One of the errors assigned is that the affidavit, upon which the conviction was had, does not conclude with the expression “against the peace and dignity of the same” (meaning the state). The affidavit does not so conclude, and the failure to have so concluded it is fatal to its validity. While the city court of Alexandria has jurisdiction to try misdemeanor cases, and may try them on affidavits, yet such proceedings on affidavits are as much prosecutions as are similar proceedings by bills of information or indictment, and must comply with the constitutional requirements for all prosecutions. Section 1 of article 7 of the Constitution of 1921 provides that—
“All prosecutions shall be carried on in the name and by the authority of the state of Louisiana, and shall conclude: ‘against the peace and dignity of the same.’ ”
The prosecution in this case being one for the violation of a state law, that is, for an offense against the state, the affidavit should have been concluded as directed by the Constitution, and the failure to have so concluded it is fatal. State v. Nunn, 29 La. Ann. 589; State v. Anderson (La.) No. 25385, ante, p. 749, 94 South. 378.
It is also urged that the affidavit is fatally defective, because it does not disclose that the prosecution is being conducted “in the name and by the authority- of the state of Louisiana,” and because the affidavit was made by one having no authority to represent the state, or at least by one who did not disclose such authority, if he had it.

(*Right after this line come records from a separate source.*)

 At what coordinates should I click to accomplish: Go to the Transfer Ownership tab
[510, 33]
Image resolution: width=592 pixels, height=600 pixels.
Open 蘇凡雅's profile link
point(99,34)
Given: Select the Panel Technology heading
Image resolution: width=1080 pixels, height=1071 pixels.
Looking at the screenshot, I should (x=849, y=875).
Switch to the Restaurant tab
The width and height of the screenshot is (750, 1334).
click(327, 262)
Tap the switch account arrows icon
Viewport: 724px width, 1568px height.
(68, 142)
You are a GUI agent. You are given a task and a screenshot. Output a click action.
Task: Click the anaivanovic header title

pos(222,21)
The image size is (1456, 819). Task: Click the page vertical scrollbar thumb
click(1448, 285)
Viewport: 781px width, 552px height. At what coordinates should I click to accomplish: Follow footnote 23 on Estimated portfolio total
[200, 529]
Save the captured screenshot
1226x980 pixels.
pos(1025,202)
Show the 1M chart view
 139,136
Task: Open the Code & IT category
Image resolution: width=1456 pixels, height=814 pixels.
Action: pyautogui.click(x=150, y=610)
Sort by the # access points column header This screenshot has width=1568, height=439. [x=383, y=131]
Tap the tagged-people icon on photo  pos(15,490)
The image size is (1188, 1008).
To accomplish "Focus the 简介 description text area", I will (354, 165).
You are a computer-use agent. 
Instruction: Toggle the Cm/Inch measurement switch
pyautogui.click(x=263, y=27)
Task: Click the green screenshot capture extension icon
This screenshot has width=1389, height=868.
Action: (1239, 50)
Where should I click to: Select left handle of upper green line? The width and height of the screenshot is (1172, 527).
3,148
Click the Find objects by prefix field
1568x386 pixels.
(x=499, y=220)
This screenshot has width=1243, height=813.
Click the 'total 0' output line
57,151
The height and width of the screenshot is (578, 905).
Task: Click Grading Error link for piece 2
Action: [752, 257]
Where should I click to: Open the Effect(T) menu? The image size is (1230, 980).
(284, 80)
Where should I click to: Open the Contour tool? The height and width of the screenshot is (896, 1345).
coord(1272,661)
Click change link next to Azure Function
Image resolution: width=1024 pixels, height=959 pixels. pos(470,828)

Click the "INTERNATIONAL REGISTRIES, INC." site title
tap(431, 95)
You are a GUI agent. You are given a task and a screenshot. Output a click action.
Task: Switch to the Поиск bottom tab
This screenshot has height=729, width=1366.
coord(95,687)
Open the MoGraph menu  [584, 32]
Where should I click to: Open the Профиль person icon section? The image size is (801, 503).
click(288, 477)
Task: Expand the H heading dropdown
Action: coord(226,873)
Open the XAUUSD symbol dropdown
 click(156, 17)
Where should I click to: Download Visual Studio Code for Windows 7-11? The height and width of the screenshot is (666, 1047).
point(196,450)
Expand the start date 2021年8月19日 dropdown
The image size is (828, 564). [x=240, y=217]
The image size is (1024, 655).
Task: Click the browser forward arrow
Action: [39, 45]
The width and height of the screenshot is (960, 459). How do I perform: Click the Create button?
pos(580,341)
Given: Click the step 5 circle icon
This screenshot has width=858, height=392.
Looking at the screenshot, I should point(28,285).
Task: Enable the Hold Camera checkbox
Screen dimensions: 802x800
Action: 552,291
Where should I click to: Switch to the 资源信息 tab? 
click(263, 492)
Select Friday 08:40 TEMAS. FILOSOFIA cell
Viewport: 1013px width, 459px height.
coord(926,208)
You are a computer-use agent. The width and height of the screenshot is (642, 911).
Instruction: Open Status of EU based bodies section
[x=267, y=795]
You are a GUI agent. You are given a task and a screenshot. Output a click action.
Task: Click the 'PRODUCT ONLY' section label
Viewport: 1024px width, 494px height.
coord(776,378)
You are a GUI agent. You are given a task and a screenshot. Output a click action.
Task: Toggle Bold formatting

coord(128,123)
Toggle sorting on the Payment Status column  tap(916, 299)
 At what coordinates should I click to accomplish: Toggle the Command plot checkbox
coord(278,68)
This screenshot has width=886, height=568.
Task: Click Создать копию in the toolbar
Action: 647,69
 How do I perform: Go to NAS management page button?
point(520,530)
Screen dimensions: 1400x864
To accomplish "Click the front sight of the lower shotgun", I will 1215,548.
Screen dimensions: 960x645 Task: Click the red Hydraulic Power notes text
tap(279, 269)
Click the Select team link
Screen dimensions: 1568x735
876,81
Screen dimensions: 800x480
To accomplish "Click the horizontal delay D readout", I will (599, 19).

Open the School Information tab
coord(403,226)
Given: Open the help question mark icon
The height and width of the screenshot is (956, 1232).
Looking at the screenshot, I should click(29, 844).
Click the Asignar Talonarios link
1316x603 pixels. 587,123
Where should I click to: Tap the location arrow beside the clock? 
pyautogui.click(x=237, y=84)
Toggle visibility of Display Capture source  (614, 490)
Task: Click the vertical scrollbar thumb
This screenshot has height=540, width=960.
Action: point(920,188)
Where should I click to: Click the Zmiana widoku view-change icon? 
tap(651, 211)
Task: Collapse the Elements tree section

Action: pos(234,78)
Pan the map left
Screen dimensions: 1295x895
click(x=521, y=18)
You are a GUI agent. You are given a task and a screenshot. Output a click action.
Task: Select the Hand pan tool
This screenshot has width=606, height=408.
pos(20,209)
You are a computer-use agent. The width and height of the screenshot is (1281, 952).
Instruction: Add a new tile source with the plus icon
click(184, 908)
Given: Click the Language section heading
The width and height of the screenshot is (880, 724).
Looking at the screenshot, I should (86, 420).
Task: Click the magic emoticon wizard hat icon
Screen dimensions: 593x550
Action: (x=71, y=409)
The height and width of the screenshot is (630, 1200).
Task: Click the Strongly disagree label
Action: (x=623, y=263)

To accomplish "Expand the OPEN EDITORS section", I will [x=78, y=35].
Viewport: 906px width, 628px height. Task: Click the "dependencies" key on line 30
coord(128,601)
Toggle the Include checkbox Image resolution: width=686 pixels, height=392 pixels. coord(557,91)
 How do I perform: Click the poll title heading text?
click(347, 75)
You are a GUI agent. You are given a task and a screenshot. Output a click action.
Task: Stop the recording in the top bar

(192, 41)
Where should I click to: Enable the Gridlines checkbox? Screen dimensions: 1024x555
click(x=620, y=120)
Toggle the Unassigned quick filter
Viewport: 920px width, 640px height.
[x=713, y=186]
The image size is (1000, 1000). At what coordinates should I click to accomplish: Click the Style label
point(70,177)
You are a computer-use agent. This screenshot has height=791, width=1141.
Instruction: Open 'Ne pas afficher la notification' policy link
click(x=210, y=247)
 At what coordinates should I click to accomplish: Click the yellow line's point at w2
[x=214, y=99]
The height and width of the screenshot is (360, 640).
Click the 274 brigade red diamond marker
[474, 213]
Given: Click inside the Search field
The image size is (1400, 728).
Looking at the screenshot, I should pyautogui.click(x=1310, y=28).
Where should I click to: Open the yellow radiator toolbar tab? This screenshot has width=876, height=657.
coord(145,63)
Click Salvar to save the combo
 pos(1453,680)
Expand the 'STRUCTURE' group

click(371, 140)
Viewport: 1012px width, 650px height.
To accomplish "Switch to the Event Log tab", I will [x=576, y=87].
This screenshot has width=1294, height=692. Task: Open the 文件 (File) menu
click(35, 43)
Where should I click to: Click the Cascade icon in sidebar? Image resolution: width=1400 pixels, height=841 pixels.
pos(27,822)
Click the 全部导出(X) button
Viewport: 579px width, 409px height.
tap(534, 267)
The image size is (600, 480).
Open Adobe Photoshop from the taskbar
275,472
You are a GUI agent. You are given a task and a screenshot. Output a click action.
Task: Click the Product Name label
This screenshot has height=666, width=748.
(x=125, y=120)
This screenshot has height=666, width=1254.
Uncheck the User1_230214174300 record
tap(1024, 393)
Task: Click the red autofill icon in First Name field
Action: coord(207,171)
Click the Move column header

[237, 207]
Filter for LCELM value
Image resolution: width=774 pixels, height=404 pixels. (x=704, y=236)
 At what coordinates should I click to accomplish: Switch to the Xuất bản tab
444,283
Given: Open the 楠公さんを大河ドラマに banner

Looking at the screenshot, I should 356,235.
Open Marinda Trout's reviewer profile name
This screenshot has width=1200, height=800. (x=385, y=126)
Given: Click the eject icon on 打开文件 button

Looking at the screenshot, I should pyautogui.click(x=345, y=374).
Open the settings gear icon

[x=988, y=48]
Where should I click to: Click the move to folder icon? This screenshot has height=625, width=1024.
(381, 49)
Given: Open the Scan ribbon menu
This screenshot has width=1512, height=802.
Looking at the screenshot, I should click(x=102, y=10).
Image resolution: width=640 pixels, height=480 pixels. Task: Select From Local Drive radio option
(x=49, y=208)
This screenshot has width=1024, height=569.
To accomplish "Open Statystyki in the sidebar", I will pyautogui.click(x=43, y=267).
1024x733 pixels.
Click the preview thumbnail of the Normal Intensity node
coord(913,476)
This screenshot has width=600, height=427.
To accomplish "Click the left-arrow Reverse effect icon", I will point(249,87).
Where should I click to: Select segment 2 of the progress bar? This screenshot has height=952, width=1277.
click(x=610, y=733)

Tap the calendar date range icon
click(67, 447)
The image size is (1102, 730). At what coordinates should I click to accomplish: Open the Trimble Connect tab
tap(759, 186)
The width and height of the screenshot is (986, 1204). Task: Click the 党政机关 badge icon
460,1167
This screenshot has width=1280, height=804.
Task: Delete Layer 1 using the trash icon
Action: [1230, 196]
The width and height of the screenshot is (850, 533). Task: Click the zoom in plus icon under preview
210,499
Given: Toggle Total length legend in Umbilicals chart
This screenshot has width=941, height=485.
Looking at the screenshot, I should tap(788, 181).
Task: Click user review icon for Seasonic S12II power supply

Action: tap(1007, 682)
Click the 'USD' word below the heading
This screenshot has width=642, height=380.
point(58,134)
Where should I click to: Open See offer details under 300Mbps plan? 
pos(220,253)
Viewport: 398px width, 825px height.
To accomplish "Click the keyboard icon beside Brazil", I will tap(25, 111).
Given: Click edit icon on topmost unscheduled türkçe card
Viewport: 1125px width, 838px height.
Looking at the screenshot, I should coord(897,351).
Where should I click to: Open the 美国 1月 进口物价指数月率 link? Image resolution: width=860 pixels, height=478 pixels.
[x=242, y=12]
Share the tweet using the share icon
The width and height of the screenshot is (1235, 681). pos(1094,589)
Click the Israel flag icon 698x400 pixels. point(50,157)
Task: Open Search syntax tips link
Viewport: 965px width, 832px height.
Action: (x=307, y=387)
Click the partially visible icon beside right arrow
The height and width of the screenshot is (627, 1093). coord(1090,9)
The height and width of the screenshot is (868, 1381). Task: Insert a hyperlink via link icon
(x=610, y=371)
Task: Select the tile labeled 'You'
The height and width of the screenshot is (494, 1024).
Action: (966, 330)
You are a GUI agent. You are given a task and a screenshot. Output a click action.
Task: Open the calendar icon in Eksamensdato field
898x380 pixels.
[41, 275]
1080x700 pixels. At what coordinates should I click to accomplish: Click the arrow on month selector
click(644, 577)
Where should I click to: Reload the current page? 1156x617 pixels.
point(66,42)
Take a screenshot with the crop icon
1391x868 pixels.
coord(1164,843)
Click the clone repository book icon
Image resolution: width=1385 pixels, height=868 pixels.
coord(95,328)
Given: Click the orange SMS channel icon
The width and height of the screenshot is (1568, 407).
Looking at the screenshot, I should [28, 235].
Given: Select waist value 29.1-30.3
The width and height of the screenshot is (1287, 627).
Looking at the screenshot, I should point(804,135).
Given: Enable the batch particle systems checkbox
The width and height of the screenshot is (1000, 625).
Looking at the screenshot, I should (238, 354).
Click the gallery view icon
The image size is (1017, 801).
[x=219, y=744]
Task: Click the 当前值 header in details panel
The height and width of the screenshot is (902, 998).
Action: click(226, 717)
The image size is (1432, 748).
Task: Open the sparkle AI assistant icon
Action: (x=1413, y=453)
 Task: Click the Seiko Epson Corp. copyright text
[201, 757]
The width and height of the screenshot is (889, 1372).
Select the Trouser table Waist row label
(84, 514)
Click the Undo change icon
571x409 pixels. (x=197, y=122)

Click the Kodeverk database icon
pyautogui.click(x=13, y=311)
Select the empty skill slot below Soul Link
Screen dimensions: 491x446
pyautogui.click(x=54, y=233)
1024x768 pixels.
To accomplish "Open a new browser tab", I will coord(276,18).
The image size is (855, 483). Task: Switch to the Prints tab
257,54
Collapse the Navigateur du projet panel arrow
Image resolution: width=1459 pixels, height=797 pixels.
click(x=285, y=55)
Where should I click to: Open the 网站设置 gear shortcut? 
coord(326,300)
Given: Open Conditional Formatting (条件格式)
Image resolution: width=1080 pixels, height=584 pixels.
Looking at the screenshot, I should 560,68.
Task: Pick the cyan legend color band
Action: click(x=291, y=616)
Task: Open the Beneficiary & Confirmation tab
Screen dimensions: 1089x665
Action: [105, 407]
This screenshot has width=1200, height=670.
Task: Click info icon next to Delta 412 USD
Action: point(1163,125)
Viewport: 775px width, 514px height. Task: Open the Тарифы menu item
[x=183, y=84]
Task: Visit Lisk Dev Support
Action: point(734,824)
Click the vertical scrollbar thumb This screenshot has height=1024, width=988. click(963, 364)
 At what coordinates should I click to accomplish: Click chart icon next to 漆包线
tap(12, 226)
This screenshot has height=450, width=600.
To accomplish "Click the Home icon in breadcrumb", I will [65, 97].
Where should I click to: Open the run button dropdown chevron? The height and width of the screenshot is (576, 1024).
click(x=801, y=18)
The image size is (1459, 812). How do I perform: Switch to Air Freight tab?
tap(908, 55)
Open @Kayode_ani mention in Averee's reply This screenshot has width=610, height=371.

 While the Constitution provides, as we have above seen, that “all prosecutions shall be carried on in the name and by the authority of the state of Louisiana,” yet that instrument does not require a formal averment, in the affidavit or indictment, to that effect. State v. Russell, 2 La. Ann. 604. It is sufficient that the prosecution be in fact conducted in the name and by the authority of the state. When the prosecution is authorized to be conducted under an affidavit, the affidavit may be made by a private citizen, in the absence of any legislative or constitutional provision to the contrary, and there appears to be none. See section 9 of article 1 of Constitution of 1921, and section 2 of Act 96 of Extra Session of 1921, applicable to the city court of Alexandria. -
It is further assigned as error that the affidavit does not charge that the intoxicating liquor was possessed for beverage purposes, or for sale for such purposes, and further, that no offense at all is charged.
As the affidavit does not charge that defendant either transported or possessed the liquor for beverage purposes, or that he possessed it for sale for such purposes, or that he even possessed or transported it for non-beverage purposes, without the proper permit, but is silent in these respects, it is clear that the affidavit charges no offense. Sections 1 and 3 of Act 39 of 1921; State v. Bulloch, 151 La. 593, 92 South. 127.
It may be said in conclusion that, in preparing a new affidavit, as the charge of. unlawfully transporting the intoxicating liq-*987nor, etc., and that of selling it, etc., are each distinct offenses, and are subject to different penalties, they should be charged in separate counts, and not in the same count.
It is unnecessary to consider the remaining assignments, as they are either included in those disposed of, or else they are not well founded.
For the reasons assigned, it is ordered, adjudged, and decreed that the conviction, sentence, and judgment appealed from be annulled and set aside, and that this case be remanded, to be proceeded-with according to law.